HOUSTON — Houston Police Chief Art Acevedo slammed political inaction following the mass murders in Santa Fe. The chief wasn’t selective as he called out elected state and federal officials for not doing enough in the wake of recent mass shootings.
On Friday, Chief Acevedo took to Facebook criticizing elected officials and said he had “hit rock bottom” and “shed tears of sadness, pain and anger” after the mass shooting at Santa Fe High School that killed 10.
This was the message from the chief:
To all my Facebook friends. Today I spent the day dealing with another mass shooting of children and a responding police officer who is clinging to life. I’m not ashamed to admit I’ve shed tears of sadness, pain and anger.
I know some have strong feelings about gun rights but I want you to know I’ve hit rock bottom and I am not interested in your views as it pertains to this issue. Please do not post anything about guns aren’t the problem and there’s little we can do. My feelings won’t be hurt if you de-friend me and I hope yours won’t be if you decide to post about your views and I de-friend you.
I have never accepted the status-quo in anything I do and I’ve never accepted defeat. And I won’t do it now. I will continue to speak up and will stand up for what my heart and my God commands me to do, and I assure you he hasn’t instructed me to believe that gun-rights are bestowed by him.
The hatred being spewed in our country and the new norms we, so-called people of faith are accepting, is as much to blame for so much of the violence in our once pragmatic Nation.
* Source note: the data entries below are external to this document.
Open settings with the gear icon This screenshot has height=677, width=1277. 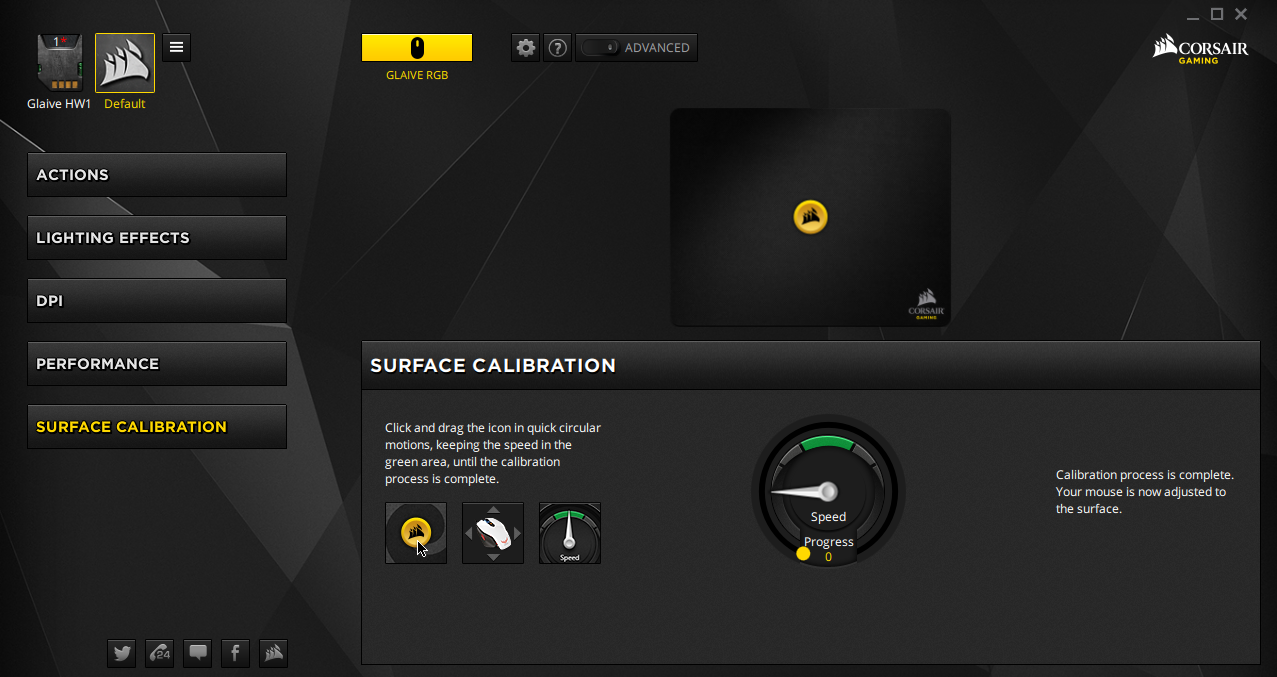(x=525, y=48)
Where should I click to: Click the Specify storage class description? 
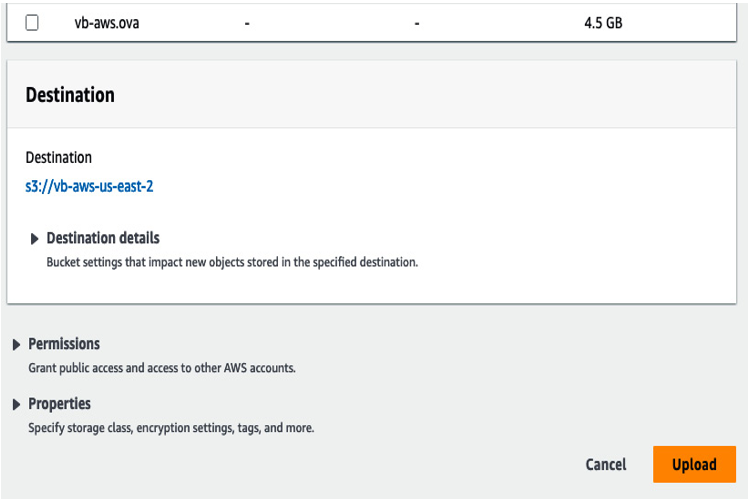pos(171,428)
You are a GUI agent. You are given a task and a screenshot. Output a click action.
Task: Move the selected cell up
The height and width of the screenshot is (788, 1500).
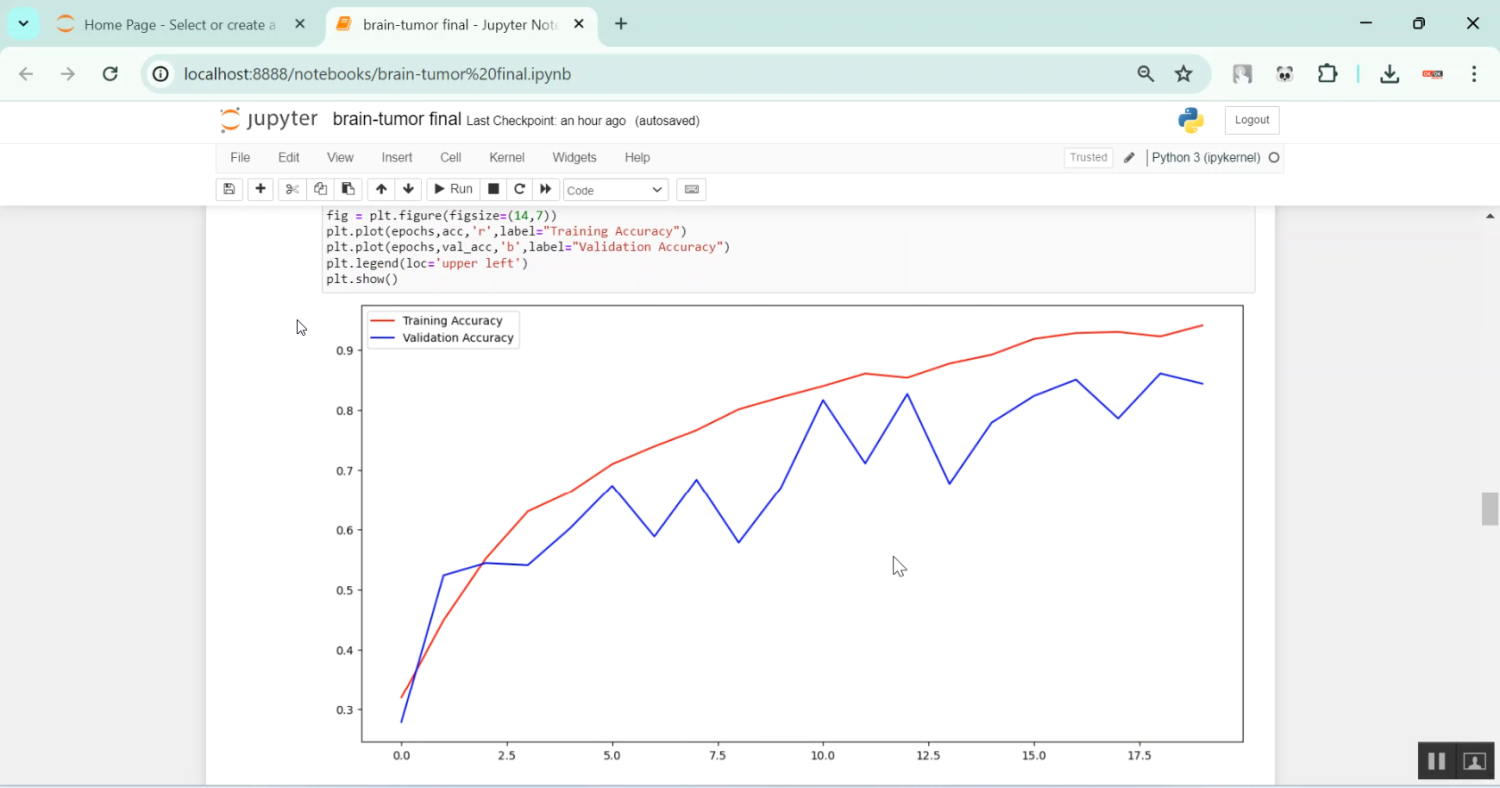381,189
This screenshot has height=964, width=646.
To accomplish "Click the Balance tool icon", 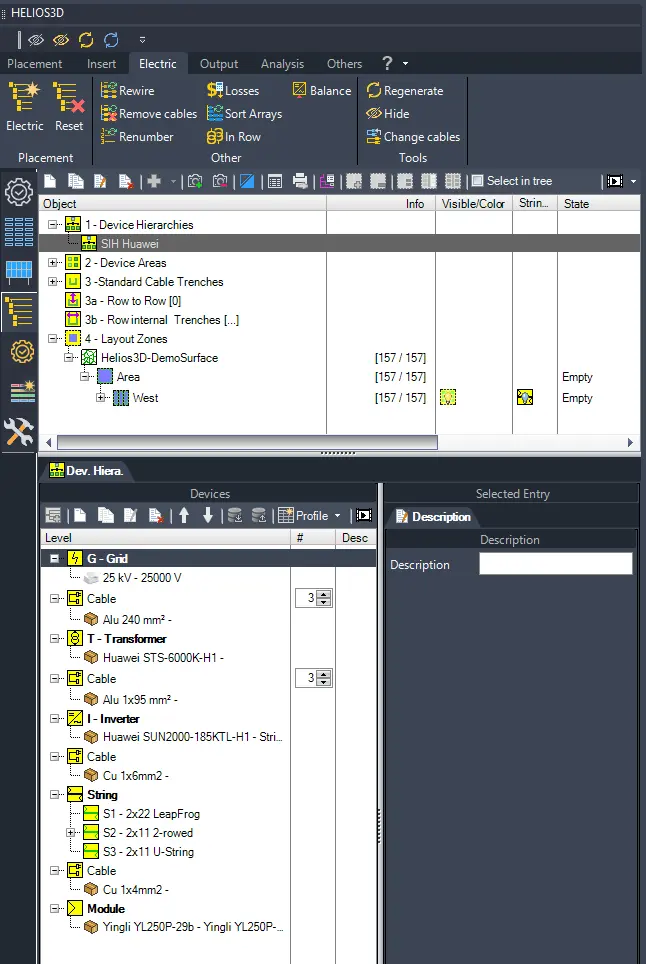I will click(321, 90).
This isn’t a time for prayers, and study and Inaction, it’s a time for prayers, action and the asking of God’s forgiveness for our inaction (especially the elected officials that ran to the cameras today, acted in a solemn manner, called for prayers, and will once again do absolutely nothing).
I close by saying, I wish those that move on from this page the best. May God Bless you and keep you.
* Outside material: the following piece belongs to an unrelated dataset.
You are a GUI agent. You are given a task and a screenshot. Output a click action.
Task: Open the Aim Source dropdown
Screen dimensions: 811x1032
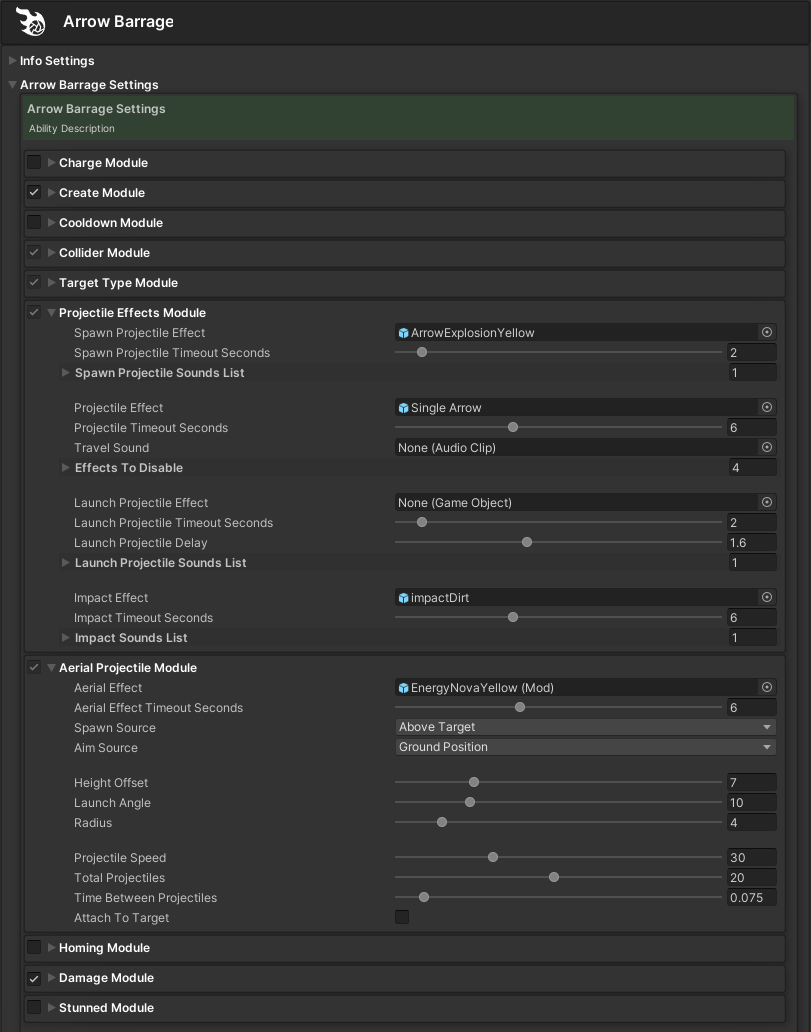(585, 748)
Acevedo told Face the Nation Sunday that political leaders are not listening to voters when it comes to gun regulations and reforms.
“Let me tell you, people at the state level and the federal level in too many places in our country are not doing anything other than offering prayers,” Acevedo said. “We need to start using the ballot box and ballot initiatives to take the matters out of the hands of people that are doing nothing that are elected into the hands of the people to see that the will of the people in this country is actually carried out.”
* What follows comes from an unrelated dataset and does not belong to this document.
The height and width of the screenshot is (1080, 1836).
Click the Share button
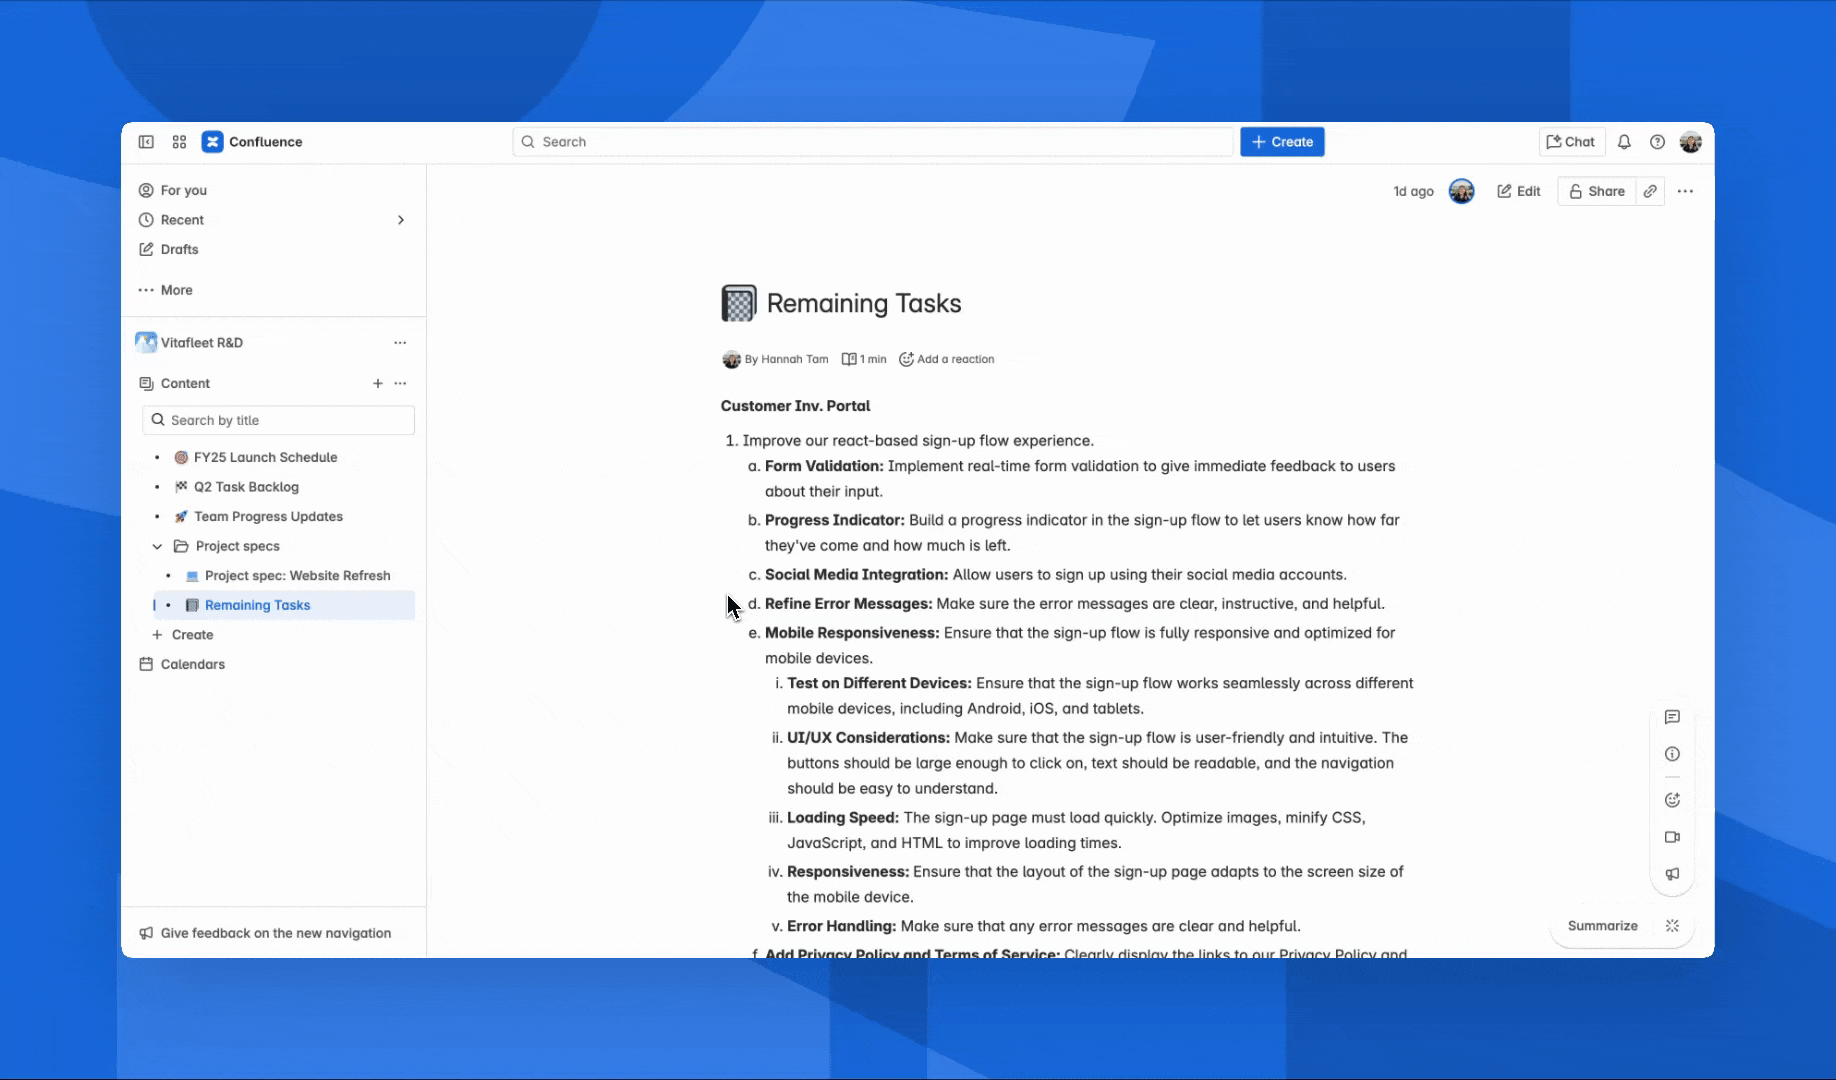click(1596, 191)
Moreover, Acevedo added that one policy lawmakers should consider would be a stronger law that mandates proper security of firearms in a living environments. Gov. Greg Abbott said the suspect in Friday’s shooting used a shotgun and a .38-caliber revolver that belonged to his father, reported CBS News.
“If you have firearms in your home and you do not secure them and you don’t secure them in a manner that can preclude someone from grabbing them and taking them and carrying out this carnage, [there] is a criminal liability that attaches,” Acevedo suggested.
Bill Bratton, the former police commissioner, NYC; chief, LAPD; police commissioner, Boston tweeted in support of Acevedo.
— Bill Bratton (@CommissBratton) May 21, 2018
Furthermore, Chief Acevedo said local governments are beginning to make a difference by taking matters into their hands and enacting reforms.
“I think that the American people, gun owners—the vast majority of which are pragmatic and actually support gun sense and gun reform in terms of keeping guns in the right hands,” the chief said.
This isn’t the first time Acevedo has spoken out on this issue. Following the mass shooting in Las Vegas, Acevedo also took to social media and said inaction on gun control has “failed thousands of families.”
“When will we stand up and say enough?” Acevedo said in October.